SET TASK: Copy the following data verbatim, with no changes.

INFORMATION GIVEN:
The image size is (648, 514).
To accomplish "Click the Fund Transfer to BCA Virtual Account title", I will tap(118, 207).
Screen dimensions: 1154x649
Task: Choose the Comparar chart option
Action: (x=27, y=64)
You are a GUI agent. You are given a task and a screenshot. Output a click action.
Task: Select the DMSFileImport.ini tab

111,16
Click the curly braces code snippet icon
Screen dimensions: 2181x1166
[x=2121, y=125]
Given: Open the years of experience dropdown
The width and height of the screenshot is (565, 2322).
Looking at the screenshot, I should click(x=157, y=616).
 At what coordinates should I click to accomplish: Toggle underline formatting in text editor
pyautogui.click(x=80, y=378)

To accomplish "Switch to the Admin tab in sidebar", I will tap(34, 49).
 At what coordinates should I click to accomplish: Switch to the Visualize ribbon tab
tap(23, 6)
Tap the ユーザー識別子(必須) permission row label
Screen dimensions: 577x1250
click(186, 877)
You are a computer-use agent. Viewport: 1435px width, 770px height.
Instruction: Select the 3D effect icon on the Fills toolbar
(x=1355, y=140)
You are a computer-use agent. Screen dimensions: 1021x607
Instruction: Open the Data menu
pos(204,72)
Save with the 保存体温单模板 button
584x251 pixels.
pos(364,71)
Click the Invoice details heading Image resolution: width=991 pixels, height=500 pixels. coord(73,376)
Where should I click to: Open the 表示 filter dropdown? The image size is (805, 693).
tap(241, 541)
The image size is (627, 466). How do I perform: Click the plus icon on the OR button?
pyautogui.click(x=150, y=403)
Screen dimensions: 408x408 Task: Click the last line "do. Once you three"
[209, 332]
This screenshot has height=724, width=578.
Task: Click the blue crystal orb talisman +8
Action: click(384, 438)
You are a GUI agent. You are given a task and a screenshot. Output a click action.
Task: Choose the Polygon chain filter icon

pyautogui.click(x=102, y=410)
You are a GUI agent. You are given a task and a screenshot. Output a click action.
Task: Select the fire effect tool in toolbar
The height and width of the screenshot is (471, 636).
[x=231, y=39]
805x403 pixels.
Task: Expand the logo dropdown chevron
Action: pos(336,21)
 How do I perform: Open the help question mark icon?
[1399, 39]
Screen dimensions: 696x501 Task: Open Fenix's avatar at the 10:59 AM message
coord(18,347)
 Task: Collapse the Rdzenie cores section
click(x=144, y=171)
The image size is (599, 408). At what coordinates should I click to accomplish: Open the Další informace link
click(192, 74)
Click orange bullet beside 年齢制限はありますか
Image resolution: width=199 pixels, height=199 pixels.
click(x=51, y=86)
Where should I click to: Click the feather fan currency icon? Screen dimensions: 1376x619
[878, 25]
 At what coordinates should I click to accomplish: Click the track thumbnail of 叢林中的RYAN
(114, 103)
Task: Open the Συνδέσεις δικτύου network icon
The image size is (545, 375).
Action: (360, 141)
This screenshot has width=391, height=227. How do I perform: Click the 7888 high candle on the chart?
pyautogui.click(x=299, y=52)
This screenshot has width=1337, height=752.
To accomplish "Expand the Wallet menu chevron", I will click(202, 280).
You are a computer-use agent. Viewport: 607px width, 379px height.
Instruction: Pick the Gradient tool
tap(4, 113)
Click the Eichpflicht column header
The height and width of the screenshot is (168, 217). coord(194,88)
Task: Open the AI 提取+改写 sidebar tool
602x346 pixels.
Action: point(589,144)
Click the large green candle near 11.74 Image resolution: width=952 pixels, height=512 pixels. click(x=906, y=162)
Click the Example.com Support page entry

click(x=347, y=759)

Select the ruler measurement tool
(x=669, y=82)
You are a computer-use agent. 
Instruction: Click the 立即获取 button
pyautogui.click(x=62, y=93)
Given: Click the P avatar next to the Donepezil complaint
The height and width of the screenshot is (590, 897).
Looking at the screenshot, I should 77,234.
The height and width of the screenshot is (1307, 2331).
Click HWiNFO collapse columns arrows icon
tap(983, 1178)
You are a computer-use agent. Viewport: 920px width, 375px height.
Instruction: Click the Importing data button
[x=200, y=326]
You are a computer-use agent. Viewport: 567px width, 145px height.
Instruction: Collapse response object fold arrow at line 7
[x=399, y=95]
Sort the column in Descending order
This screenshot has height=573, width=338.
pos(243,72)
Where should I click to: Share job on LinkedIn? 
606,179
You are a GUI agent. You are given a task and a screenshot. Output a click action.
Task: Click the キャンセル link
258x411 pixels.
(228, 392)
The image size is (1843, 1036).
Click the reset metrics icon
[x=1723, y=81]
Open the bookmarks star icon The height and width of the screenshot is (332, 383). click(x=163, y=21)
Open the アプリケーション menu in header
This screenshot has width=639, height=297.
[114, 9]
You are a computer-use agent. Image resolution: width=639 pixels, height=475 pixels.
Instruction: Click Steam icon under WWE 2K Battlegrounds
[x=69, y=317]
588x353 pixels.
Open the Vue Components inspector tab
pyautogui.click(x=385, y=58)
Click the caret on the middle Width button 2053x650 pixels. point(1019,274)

THE RESPONSE:
The image size is (648, 514).
To accomplish "Click the Fund Transfer to BCA Virtual Account title", I will tap(118, 207).
Screen dimensions: 1154x649
Task: Choose the Comparar chart option
Action: (x=27, y=64)
You are a GUI agent. You are given a task and a screenshot. Output a click action.
Task: Select the DMSFileImport.ini tab

111,16
Click the curly braces code snippet icon
Screen dimensions: 2181x1166
[x=2121, y=125]
Given: Open the years of experience dropdown
The width and height of the screenshot is (565, 2322).
Looking at the screenshot, I should click(x=157, y=616).
 At what coordinates should I click to accomplish: Toggle underline formatting in text editor
pyautogui.click(x=80, y=378)

To accomplish "Switch to the Admin tab in sidebar", I will tap(34, 49).
 At what coordinates should I click to accomplish: Switch to the Visualize ribbon tab
tap(23, 6)
Tap the ユーザー識別子(必須) permission row label
Screen dimensions: 577x1250
click(186, 877)
You are a computer-use agent. Viewport: 1435px width, 770px height.
Instruction: Select the 3D effect icon on the Fills toolbar
(x=1355, y=140)
You are a computer-use agent. Screen dimensions: 1021x607
Instruction: Open the Data menu
pos(204,72)
Save with the 保存体温单模板 button
584x251 pixels.
pos(364,71)
Click the Invoice details heading Image resolution: width=991 pixels, height=500 pixels. coord(73,376)
Where should I click to: Open the 表示 filter dropdown? The image size is (805, 693).
tap(241, 541)
The image size is (627, 466). How do I perform: Click the plus icon on the OR button?
pyautogui.click(x=150, y=403)
Screen dimensions: 408x408 Task: Click the last line "do. Once you three"
[209, 332]
This screenshot has height=724, width=578.
Task: Click the blue crystal orb talisman +8
Action: click(384, 438)
You are a GUI agent. You are given a task and a screenshot. Output a click action.
Task: Choose the Polygon chain filter icon

pyautogui.click(x=102, y=410)
You are a GUI agent. You are given a task and a screenshot. Output a click action.
Task: Select the fire effect tool in toolbar
The height and width of the screenshot is (471, 636).
[x=231, y=39]
805x403 pixels.
Task: Expand the logo dropdown chevron
Action: pos(336,21)
 How do I perform: Open the help question mark icon?
[1399, 39]
Screen dimensions: 696x501 Task: Open Fenix's avatar at the 10:59 AM message
coord(18,347)
 Task: Collapse the Rdzenie cores section
click(x=144, y=171)
The image size is (599, 408). At what coordinates should I click to accomplish: Open the Další informace link
click(192, 74)
Click orange bullet beside 年齢制限はありますか
Image resolution: width=199 pixels, height=199 pixels.
click(x=51, y=86)
Where should I click to: Click the feather fan currency icon? Screen dimensions: 1376x619
[878, 25]
 At what coordinates should I click to accomplish: Click the track thumbnail of 叢林中的RYAN
(114, 103)
Task: Open the Συνδέσεις δικτύου network icon
The image size is (545, 375).
Action: (360, 141)
This screenshot has width=391, height=227. How do I perform: Click the 7888 high candle on the chart?
pyautogui.click(x=299, y=52)
This screenshot has width=1337, height=752.
To accomplish "Expand the Wallet menu chevron", I will click(202, 280).
You are a computer-use agent. Viewport: 607px width, 379px height.
Instruction: Pick the Gradient tool
tap(4, 113)
Click the Eichpflicht column header
The height and width of the screenshot is (168, 217). coord(194,88)
Task: Open the AI 提取+改写 sidebar tool
602x346 pixels.
Action: point(589,144)
Click the large green candle near 11.74 Image resolution: width=952 pixels, height=512 pixels. click(x=906, y=162)
Click the Example.com Support page entry

click(x=347, y=759)

Select the ruler measurement tool
(x=669, y=82)
You are a computer-use agent. 
Instruction: Click the 立即获取 button
pyautogui.click(x=62, y=93)
Given: Click the P avatar next to the Donepezil complaint
The height and width of the screenshot is (590, 897).
Looking at the screenshot, I should 77,234.
The height and width of the screenshot is (1307, 2331).
Click HWiNFO collapse columns arrows icon
tap(983, 1178)
You are a computer-use agent. Viewport: 920px width, 375px height.
Instruction: Click the Importing data button
[x=200, y=326]
You are a computer-use agent. Viewport: 567px width, 145px height.
Instruction: Collapse response object fold arrow at line 7
[x=399, y=95]
Sort the column in Descending order
This screenshot has height=573, width=338.
pos(243,72)
Where should I click to: Share job on LinkedIn? 
606,179
You are a GUI agent. You are given a task and a screenshot. Output a click action.
Task: Click the キャンセル link
258x411 pixels.
(228, 392)
The image size is (1843, 1036).
Click the reset metrics icon
[x=1723, y=81]
Open the bookmarks star icon The height and width of the screenshot is (332, 383). click(x=163, y=21)
Open the アプリケーション menu in header
This screenshot has width=639, height=297.
[114, 9]
You are a computer-use agent. Image resolution: width=639 pixels, height=475 pixels.
Instruction: Click Steam icon under WWE 2K Battlegrounds
[x=69, y=317]
588x353 pixels.
Open the Vue Components inspector tab
pyautogui.click(x=385, y=58)
Click the caret on the middle Width button 2053x650 pixels. point(1019,274)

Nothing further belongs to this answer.